## BEGIN
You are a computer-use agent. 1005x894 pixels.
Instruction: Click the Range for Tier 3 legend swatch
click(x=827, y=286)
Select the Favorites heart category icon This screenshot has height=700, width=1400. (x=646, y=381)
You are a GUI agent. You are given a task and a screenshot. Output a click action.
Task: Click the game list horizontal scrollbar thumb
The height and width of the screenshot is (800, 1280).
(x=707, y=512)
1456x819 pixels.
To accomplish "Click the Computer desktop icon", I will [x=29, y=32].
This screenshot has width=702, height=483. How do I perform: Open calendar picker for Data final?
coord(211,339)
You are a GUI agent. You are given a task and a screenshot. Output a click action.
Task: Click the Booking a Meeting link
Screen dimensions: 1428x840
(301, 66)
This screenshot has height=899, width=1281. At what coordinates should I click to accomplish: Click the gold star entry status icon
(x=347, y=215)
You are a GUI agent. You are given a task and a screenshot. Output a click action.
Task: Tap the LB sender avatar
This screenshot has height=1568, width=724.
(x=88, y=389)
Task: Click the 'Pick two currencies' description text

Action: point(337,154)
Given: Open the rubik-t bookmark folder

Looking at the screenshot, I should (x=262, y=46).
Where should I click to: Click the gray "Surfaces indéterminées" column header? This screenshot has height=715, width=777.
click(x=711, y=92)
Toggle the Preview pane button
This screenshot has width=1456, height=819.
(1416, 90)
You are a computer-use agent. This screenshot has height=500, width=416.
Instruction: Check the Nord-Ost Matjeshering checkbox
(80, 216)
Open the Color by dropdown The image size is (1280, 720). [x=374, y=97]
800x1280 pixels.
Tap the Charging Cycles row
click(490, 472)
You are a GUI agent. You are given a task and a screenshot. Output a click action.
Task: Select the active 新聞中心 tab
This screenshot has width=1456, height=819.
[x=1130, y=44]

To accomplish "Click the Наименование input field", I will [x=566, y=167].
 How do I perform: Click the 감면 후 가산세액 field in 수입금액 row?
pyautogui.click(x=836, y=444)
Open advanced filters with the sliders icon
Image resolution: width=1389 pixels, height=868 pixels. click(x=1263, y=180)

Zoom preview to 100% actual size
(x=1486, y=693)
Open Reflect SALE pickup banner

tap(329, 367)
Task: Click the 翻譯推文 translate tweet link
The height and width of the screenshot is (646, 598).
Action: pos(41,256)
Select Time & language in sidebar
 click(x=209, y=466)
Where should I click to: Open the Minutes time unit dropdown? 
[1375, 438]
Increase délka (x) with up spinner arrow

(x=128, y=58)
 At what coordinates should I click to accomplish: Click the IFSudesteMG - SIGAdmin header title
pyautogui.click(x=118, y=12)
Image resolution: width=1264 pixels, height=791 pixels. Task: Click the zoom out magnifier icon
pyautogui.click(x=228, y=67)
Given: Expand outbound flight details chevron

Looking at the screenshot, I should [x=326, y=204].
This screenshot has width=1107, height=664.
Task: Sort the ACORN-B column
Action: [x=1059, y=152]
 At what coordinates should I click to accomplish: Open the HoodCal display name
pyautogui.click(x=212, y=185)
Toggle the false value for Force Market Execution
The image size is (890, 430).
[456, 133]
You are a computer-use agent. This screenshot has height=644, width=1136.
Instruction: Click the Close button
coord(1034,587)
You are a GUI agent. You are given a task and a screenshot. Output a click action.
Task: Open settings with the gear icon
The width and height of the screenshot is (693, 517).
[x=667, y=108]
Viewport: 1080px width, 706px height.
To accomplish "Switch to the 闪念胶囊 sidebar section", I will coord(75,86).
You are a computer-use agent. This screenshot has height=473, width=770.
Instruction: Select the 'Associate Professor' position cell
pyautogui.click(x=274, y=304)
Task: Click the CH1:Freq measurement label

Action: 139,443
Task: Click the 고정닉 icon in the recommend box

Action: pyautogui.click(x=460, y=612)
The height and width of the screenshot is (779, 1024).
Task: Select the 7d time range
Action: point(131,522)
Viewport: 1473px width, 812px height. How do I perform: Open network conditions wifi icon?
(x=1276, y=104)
## END
REQUIRED TASK: Please copy out the records from the line containing "Task: Click the 'Pick" through the line containing "click(x=711, y=92)", inclusive, keeping them identical to the original.

EXERCISE RESULT:
Task: Click the 'Pick two currencies' description text

Action: point(337,154)
Given: Open the rubik-t bookmark folder

Looking at the screenshot, I should (x=262, y=46).
Where should I click to: Click the gray "Surfaces indéterminées" column header? This screenshot has height=715, width=777.
click(x=711, y=92)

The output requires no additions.